Appropriately, Friends’ last song was a cover of Mariah Carey, who Urbani has been compared to and whom she admittedly is a fan of. In fact, Urbani says that she is a fan of 1990s bubble-gum pop, naming Carey, Aaliyah, Missy Elliott, and TLC. She says that the music is good but it is dismissed “because there’s this association with superficiality and commercial marketing.” Urbani believes that she is just trying to make good pop music without her fans making that association. So perhaps there’s a reason she hasn’t been packaged yet – she won’t allow it. Urbani is mega-talented, but (like Mariah, who had her own ups and downs personally and professionally) she may have some demons inside. She once expressed pride in her mental health issues, saying “having a dynamic psychological range is really important.” Statements like that are hard to package for a mass audience.
I don’t personally like Mariah’s music, but I can appreciate that it’s generally accepted that she has a wonderful voice. Urbani thinks (correctly) that she sounds like Mariah, but it’s really only her voice that sounds like that, not her music. Her songs, while very catchy, are not bubblegum pop. A true artist can’t help but create great art. With influences like Thurston Moore, Adam Ant and David Bowie, it’s not surprising that Manifest! sounds nothing like, say, TLC. Make no mistake, this is some heady pop music. Which doesn’t mean you can’t dance to it! Ask the boppy fan-girls that were pulled on stage to dance with Urbani for the final song: it was like something straight out of a pop-music video.
With all that gushing, I realize now that I’ve spoken very little about the venue, 285 Kent. Whereas my review of the Wavves/FIDLAR show at Glasslands was as much about the venue as the performers, 285 Kent gets barely a peep here. Sometimes a venue, like a football referee, is doing it’s best by not being noticed. 285 Kent is small but not cramped. The sight-lines are good, the bar is easily accessible and the crowd all seemed to be having a good time.
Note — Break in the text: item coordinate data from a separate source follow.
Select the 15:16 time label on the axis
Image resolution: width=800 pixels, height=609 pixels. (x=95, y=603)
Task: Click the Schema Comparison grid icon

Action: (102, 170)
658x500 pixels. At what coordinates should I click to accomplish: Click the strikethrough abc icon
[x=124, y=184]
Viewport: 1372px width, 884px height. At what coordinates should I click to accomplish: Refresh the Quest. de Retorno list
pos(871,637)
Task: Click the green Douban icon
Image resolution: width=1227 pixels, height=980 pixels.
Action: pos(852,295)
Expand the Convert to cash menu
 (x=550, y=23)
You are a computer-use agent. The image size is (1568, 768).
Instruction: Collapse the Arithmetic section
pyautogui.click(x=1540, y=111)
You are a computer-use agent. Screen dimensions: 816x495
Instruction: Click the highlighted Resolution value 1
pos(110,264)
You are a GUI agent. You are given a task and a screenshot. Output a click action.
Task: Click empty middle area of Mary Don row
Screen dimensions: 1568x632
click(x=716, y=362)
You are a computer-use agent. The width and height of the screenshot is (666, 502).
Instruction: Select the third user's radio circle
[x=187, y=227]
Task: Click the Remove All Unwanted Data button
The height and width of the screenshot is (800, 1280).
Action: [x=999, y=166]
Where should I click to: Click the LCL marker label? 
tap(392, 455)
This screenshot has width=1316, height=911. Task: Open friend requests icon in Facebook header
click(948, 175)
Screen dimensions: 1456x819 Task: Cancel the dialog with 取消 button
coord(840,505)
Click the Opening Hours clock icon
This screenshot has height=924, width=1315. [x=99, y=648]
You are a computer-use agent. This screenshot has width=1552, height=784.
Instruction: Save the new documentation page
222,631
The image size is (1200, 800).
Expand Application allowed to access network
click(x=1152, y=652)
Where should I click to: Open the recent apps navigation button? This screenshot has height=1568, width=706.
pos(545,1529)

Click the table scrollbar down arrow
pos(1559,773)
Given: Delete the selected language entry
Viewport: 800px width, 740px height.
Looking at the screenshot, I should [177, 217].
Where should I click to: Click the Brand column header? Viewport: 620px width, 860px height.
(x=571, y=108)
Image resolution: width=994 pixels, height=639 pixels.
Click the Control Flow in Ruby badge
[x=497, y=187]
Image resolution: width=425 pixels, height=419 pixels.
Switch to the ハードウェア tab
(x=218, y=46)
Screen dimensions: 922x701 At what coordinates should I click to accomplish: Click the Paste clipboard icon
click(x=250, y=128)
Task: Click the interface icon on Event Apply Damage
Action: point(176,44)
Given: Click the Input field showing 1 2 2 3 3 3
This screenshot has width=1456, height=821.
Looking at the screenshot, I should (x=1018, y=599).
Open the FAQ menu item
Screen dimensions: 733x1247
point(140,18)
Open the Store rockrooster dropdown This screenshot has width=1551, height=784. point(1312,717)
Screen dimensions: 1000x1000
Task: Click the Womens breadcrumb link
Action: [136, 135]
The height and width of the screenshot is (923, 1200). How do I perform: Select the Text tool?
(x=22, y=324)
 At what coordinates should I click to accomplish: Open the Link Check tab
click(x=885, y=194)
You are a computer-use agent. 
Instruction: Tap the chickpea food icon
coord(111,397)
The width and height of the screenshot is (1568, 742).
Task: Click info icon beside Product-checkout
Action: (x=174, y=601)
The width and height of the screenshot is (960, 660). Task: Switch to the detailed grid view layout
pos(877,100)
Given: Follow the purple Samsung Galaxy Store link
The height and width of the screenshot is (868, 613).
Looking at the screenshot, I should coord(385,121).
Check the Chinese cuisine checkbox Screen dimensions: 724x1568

After the somewhat winding entrance, the place consists of a pretty bare bones rectangular floor and a stage large enough for the band to do its thing. One wall has an odd mural that catches your eye but then disappears into the background; the remaining walls (including the one behind the band) are a simple white and covered with black graffiti. There’s no balcony, no obstructing pillar … just a cool place to hear some music. Which is all I’m really looking for.
I suppose the signs were there for Friends to put on a strangely delightful show. Their horror-movie-esque video for the song “Va Fan Gör Du” is one. The aforementioned quote regarding mental illness is another. Urbani, together with her ecclectic friends of Friends, put on a show that hearkened back to girly pop music from the 1980s, 1990s and today without once coming off as cheesy. I arrived too late to see Sean Nicholas Savage, and I had to leave prior to Doldrums taking the stage. It didn’t matter – this show was imperfectly and improbably perfect.